Ils ont surgi en pleine banlieue pauvre de La Paz, à 4.000 mètres d’altitude, dans la ville d’El Alto, où les gens commencent à bénéficier de l’essor économique du pays. Ces constructions rutilantes aux couleurs vives et aux motifs inspirés de la culture traditionnelle aymara sont devenues les symboles de cette nouvelle bourgeoisie commerçante. Un vrai renouveau pour le « bas quartier » le plus haut du monde.

Alors que partout dans le monde, les plus pauvres s’installent dans les parties basses des villes délaissées par ceux qui recherchent un air plus agréable, en Bolivie, c’est le contraire. Il faut dire que la ville d’El Alto, située sur un plateau à 4000m, est balayée par les vents et est bien plus froide et rude que le reste de la ville.

Ces architectures ostentatoires, kitsch et luxueuses ont été inventées par l’architecte Freddy Mamani et commencent à truffer le paysage urbain d’El Alto. Freddy Mamani compte à son actif plus de 60 immeubles qui se négocient jusqu’à un million de dollars. Berger de lamas dans son enfance, il vient d’un minuscule village de l’Altiplano qui ne figure même pas sur la carte.

Ce mélange incroyable de couleurs et de structures en plastique étonne les touristes. « On nous a dit qu’El Alto était une ville très pauvre. Nous avons découvert une grande richesse au milieu de toute cette pauvreté et mendicité.
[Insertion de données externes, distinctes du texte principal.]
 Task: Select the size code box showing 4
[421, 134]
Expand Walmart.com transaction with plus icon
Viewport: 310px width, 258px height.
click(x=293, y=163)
C’est très choquant ! », déclare un touriste Canadien de 28 ans.

L’essor de ces maisons extravagantes et luxueuses coïncide avec l’arrivée au pouvoir du président Evo Morales, premier président indigène du pays, en 2006. La nouvelle bourgeoisie indienne Aymara, dont le pouvoir d’achat a augmenté, s’est depuis prise d’engouement pour ces constructions résidentielles et commerciales.